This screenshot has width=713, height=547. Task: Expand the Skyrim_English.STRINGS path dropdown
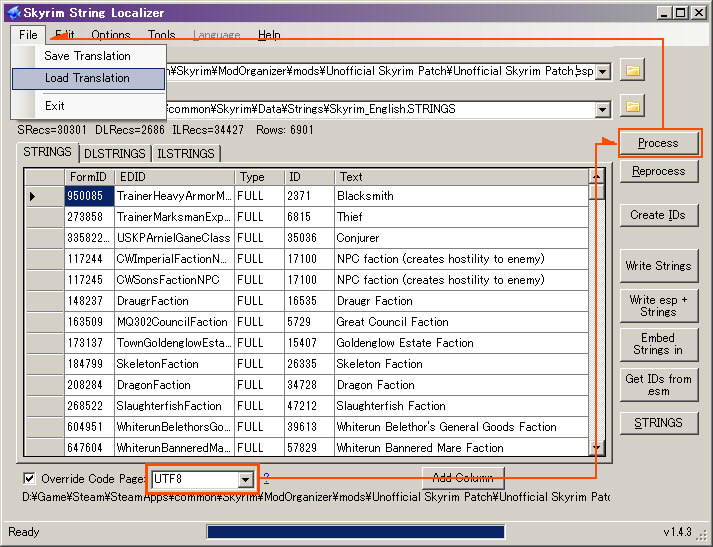click(x=603, y=110)
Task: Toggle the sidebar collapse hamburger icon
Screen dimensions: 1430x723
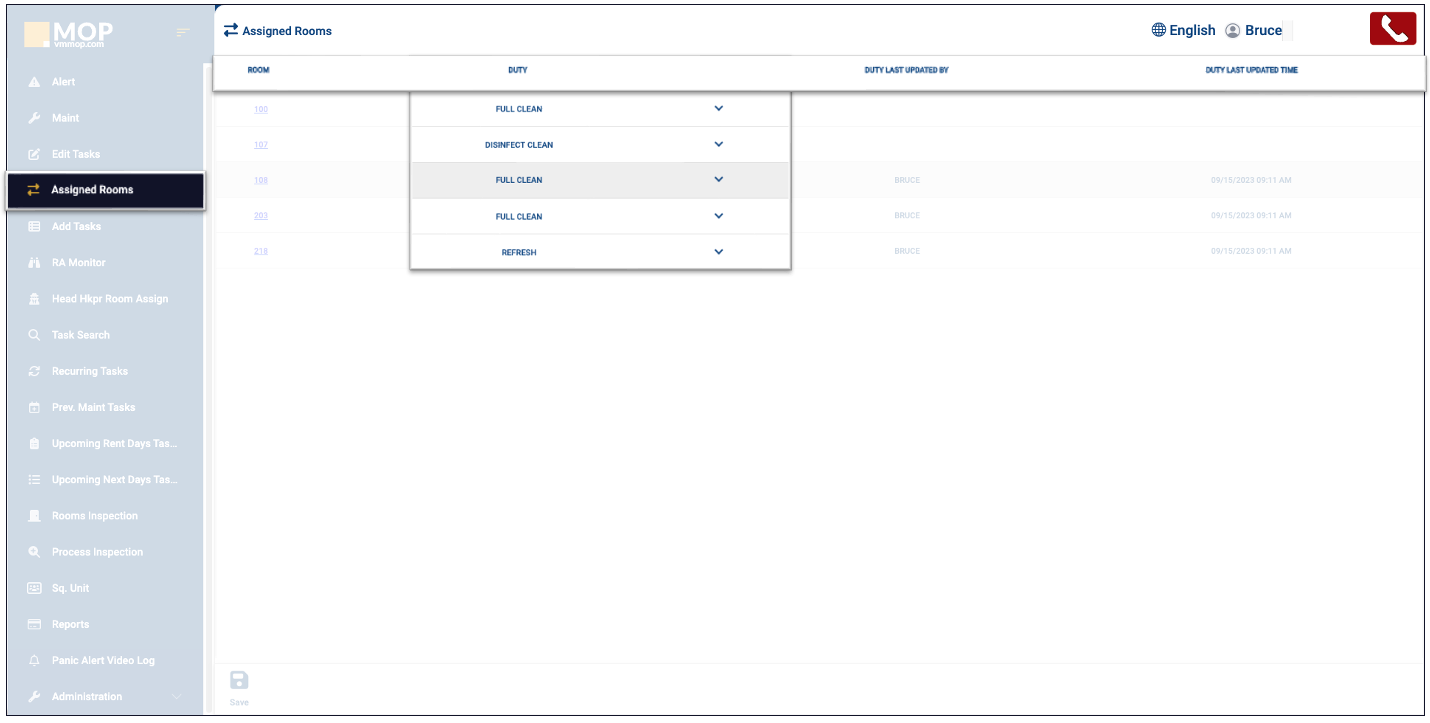Action: [x=182, y=33]
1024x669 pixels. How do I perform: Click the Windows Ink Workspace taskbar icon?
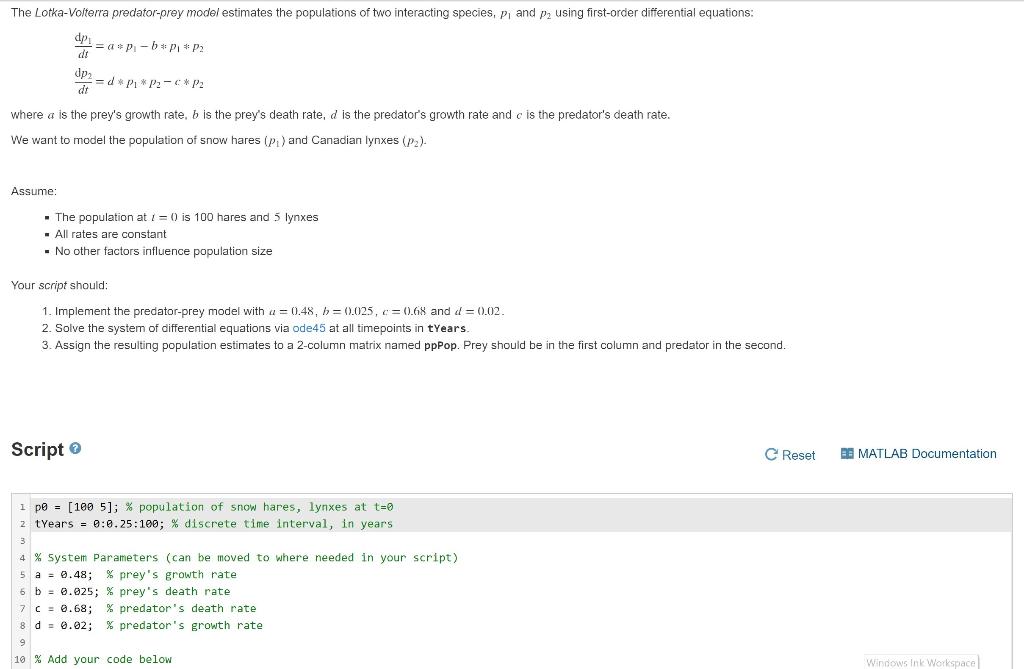tap(920, 662)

### Assigned task
Reproduce every entry exactly, but omit each picture.

### Answer box
This screenshot has width=713, height=547. Task: Expand the Skyrim_English.STRINGS path dropdown
click(x=603, y=110)
Task: Toggle the sidebar collapse hamburger icon
Screen dimensions: 1430x723
Action: [x=182, y=33]
1024x669 pixels. How do I perform: Click the Windows Ink Workspace taskbar icon?
tap(920, 662)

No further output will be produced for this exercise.